Sheriff candidate Kevin Jensen stresses experience-driven reform
May 25, 2022
Former Sheriff’s Cpt. Kevin Jensen, a candidate for Santa Clara County Sheriff, is emphasizing his goal to reform the culture in the sheriff’s office towards accountability and integrity.
Jensen, who spoke with students in the Palo Alto High School Media Arts Center on Friday, served for nearly three decades in the SCC Sheriff’s Office, according to his website, and said he hopes to decrease political polarization within law enforcement.
“I’ve got [a coalition of] right, left and center,” Jensen said. “Three years ago, when I saw my family eating each other alive on Facebook … I became a no party affiliate … If we’re not having dialogue, what are we really doing?”
Jensen, who retired in 2013, said he observed corruption within the SCC sheriff’s office throughout his career. Jensen said he decided to run for sheriff a second time, his campaign in 2014 being the first, in part because of the accusations of corruption toward current sheriff Laurie Smith.
“For 12 years, I’ve been calling out the corruption,” Jensen said. “It [the SCC sheriff] shouldn’t be somebody who’s part of the problem. It should be somebody who’s called out courageously an issue and has fought.”

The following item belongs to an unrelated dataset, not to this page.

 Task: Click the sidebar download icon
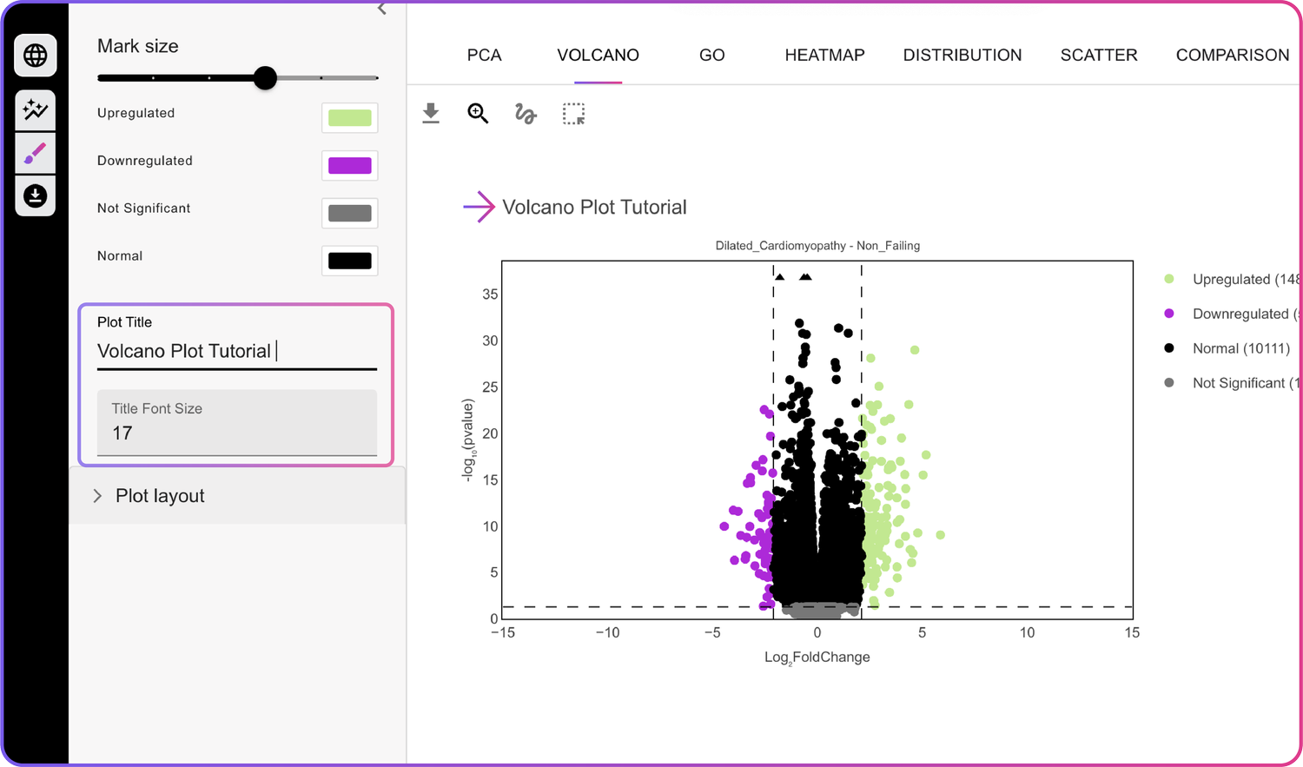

According to Jensen, a shift in leadership will encourage the department to hold itself to higher moral standards when serving the community.
“It’s not just about gun permit,” Jensen said. “It has been about an environment that was created where people fail. When you have a leader that promotes bad behavior … it creates a line that allows people to fail.”

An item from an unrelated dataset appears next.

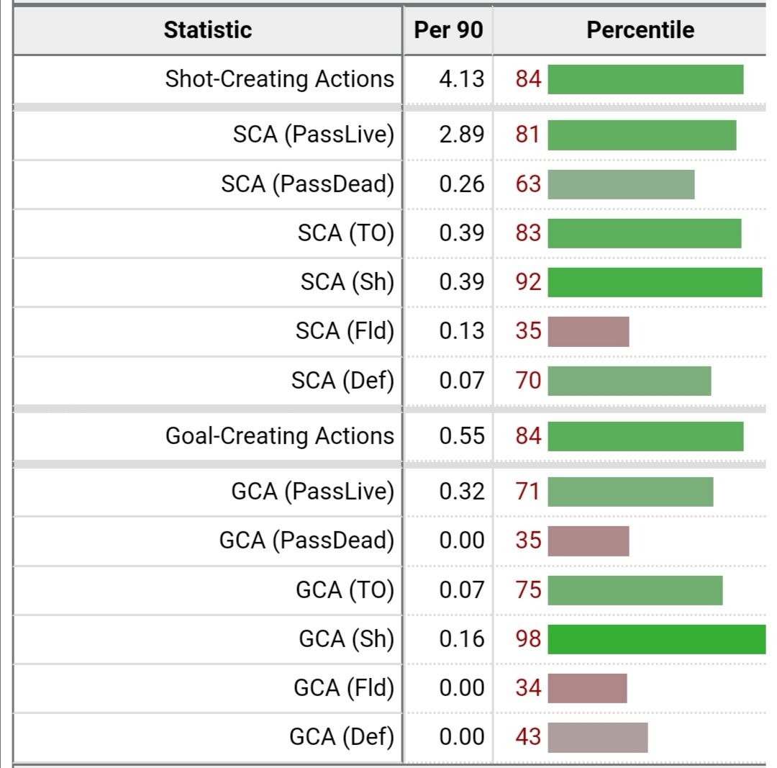Click the SCA (PassDead) percentile bar at 63
Viewport: 777px width, 768px height.
tap(621, 184)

Like candidates Christine Nagaye and Sean Allen, who previously spoke with The Paly Voice, Jensen hopes to combat the growing fentanyl crisis. According to Jensen, SCC law enforcement should address the sources of fentanyl, not just its presence in the county.
“We need to do a better job about working all together to do education on this level [beyond the county] as well as enforcement,” Jensen said. “Prevention’s got to be the cure … We have to have real dialogue.”
According to Jensen, the jail system requires more rehabilitative mental health services, particularly following the construction of the new jail under District 4 Supervisor Susan Ellenberg.
“If some people have to be here [in jail] until the mental health systems are in place, we need opportunities for rehab for treatment and for reentry,” Jensen said. “I don’t believe in building more jails. We cannot incarcerate our way out of a problem.”
Jensen said he was inspired to enter public service by challenges he faced throughout his life.
“My earliest memory is someone bringing me food in a little trailer outside the nation’s worst prison, the Golden State penitentiary in Louisiana, where my father was sentenced to five years for armed robbery,” Jensen said.
According to Jensen, these experiences ultimately shaped his desire to seek out justice, which remains at the core of his campaign.
“I saw injustice, I saw pain,” Jensen said. “And at some point, I thought, that’s an opportunity to have a career with benefits and medical for my children, an opportunity to serve people.”